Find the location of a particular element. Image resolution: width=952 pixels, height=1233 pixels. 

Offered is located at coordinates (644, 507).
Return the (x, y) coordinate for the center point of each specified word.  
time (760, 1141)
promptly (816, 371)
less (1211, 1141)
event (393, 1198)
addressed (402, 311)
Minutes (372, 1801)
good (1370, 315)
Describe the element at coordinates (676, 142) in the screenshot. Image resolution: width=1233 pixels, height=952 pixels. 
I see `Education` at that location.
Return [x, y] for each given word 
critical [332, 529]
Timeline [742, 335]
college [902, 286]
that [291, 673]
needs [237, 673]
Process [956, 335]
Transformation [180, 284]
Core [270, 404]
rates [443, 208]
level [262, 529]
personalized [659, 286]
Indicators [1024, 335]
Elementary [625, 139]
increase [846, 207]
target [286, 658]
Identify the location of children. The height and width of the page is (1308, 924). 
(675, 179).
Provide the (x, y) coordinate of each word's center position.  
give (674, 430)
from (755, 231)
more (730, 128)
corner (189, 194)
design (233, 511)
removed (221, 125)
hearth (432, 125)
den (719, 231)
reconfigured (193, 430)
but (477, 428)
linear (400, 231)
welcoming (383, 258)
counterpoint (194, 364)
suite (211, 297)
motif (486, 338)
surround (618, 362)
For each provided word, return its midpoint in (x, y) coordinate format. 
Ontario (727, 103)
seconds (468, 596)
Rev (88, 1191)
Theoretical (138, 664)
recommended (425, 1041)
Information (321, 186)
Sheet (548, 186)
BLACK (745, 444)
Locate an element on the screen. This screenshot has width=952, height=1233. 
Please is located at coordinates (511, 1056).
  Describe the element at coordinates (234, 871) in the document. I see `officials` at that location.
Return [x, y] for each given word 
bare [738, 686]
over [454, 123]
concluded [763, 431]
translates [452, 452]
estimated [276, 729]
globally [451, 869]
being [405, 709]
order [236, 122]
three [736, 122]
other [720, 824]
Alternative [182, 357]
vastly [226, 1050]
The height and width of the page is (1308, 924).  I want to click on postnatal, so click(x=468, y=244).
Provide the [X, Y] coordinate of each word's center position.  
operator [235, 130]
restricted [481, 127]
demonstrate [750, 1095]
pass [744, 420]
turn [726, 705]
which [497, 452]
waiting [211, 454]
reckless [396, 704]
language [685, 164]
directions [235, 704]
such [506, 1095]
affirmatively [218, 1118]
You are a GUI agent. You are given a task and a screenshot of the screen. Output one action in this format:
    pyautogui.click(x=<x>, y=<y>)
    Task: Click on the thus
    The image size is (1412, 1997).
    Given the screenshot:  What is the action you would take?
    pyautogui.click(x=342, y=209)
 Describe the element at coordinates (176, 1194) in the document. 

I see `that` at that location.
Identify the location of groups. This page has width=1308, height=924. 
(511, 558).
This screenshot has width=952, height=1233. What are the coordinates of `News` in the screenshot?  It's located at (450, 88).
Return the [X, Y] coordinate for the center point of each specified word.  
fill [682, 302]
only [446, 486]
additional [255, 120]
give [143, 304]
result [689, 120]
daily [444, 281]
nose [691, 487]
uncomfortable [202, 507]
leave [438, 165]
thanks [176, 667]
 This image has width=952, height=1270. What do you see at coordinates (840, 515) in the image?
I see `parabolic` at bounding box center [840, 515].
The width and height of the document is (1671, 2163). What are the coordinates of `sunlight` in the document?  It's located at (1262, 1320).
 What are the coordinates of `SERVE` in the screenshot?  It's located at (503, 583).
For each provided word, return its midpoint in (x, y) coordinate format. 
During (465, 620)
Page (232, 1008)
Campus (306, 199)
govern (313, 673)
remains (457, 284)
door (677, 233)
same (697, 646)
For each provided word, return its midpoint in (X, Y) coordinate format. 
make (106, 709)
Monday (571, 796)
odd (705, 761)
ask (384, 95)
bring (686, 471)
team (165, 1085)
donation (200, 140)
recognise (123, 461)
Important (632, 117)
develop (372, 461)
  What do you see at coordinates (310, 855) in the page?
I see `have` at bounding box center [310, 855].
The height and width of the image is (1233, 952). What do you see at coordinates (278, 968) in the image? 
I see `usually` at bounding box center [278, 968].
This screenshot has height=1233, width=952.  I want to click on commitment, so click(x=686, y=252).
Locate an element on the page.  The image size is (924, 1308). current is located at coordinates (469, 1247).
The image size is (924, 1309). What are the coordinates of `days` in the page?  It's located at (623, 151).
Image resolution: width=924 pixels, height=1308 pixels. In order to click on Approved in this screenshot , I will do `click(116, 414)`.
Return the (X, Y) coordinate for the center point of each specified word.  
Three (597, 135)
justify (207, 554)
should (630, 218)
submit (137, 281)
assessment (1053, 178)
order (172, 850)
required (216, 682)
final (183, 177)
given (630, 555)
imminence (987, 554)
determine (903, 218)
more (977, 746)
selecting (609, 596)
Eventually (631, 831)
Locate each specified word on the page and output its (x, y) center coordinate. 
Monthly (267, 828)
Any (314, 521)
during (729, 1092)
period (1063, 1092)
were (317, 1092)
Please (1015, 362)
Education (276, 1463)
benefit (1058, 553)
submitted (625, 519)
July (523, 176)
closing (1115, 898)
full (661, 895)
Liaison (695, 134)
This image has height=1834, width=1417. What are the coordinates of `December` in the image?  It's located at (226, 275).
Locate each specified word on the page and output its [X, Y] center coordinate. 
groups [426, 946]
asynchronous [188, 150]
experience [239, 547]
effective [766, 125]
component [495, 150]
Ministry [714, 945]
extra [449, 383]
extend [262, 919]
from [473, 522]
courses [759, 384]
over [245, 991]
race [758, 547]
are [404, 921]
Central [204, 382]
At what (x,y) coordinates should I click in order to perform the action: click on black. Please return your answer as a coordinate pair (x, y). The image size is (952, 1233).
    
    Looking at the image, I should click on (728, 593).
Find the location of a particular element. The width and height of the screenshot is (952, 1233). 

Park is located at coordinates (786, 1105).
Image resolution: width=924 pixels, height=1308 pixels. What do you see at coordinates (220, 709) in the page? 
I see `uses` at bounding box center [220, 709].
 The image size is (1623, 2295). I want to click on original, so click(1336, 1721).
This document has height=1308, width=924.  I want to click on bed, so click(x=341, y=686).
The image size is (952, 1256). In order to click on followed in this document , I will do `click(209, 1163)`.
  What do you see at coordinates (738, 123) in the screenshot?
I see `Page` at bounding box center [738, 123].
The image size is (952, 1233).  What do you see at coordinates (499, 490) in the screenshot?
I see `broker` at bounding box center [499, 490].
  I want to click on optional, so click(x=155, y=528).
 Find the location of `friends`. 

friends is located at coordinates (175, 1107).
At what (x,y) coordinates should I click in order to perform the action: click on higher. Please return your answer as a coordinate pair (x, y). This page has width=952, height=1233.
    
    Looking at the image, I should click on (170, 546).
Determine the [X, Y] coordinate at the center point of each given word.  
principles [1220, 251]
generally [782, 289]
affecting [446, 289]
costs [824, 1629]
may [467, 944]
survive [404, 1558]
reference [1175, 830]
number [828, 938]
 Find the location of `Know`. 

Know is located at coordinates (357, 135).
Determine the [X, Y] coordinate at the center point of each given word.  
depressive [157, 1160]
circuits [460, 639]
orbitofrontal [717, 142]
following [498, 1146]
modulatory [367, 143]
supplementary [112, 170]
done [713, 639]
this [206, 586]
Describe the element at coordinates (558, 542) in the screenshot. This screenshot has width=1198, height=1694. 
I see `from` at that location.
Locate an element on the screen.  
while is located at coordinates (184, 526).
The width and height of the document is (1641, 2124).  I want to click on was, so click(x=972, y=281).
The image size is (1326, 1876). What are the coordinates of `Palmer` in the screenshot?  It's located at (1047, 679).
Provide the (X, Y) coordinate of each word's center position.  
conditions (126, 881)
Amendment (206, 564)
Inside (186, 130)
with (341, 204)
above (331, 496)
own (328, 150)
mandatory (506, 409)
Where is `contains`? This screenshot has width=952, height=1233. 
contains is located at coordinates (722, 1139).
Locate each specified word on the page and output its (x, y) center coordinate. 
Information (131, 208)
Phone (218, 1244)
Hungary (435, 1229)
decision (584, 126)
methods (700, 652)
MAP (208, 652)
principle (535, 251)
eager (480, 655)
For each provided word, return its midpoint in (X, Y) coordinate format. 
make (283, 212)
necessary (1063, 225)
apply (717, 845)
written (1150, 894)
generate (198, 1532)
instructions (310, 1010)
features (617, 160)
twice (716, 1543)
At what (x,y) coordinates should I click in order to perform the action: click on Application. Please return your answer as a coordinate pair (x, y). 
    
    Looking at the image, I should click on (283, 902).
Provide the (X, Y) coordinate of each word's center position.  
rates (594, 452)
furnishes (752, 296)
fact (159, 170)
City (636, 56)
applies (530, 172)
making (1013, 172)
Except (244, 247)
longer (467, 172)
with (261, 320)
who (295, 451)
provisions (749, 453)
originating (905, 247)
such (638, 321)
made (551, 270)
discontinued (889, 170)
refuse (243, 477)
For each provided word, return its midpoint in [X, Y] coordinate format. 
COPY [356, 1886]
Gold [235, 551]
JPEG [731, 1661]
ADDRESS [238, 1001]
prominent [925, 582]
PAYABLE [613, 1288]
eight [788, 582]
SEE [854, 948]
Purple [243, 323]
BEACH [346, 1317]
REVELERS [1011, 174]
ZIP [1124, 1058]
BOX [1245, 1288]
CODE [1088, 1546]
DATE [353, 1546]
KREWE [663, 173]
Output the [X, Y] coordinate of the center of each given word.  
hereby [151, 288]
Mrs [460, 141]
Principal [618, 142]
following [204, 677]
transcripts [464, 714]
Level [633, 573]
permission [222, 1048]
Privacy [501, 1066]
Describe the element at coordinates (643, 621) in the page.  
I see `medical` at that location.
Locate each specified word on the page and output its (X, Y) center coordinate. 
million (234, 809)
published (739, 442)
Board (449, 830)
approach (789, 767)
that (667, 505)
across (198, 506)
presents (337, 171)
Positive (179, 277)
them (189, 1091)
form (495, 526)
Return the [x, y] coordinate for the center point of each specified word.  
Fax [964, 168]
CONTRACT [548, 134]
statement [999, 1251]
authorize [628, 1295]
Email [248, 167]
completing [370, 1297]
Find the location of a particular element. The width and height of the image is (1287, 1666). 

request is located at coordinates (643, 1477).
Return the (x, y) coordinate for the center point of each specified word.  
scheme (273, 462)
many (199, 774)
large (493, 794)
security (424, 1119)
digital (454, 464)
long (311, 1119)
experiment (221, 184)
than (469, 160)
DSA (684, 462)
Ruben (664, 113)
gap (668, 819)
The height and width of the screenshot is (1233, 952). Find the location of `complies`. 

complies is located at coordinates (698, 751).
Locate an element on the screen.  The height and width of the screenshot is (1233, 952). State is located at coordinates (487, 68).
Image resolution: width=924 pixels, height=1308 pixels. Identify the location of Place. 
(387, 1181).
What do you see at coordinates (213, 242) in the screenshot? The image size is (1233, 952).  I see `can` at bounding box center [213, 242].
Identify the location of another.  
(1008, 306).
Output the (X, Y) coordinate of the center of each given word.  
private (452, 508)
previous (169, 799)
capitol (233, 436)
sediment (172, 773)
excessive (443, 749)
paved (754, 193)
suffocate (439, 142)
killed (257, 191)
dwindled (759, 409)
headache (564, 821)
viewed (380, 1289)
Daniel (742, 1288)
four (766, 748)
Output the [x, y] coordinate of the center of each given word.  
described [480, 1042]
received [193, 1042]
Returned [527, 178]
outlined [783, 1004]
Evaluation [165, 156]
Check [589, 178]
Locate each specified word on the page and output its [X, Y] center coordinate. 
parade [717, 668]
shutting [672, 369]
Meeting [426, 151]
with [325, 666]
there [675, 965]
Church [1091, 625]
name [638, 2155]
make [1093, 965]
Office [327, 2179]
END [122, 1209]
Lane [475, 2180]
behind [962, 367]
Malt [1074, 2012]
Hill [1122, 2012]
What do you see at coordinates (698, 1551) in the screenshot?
● ● ●
■ What you will do ■
Rewrite the lines of the records starting at the line containing "y). The image size is (952, 1233)." and ending after the line containing "Park is located at coordinates (786, 1105).", with "particular" replaced by "specific" and nothing else changed.

■ Final result ■
At what (x,y) coordinates should I click in order to perform the action: click on black. Please return your answer as a coordinate pair (x, y). The image size is (952, 1233).
    
    Looking at the image, I should click on (728, 593).
Find the location of a specific element. The width and height of the screenshot is (952, 1233). 

Park is located at coordinates (786, 1105).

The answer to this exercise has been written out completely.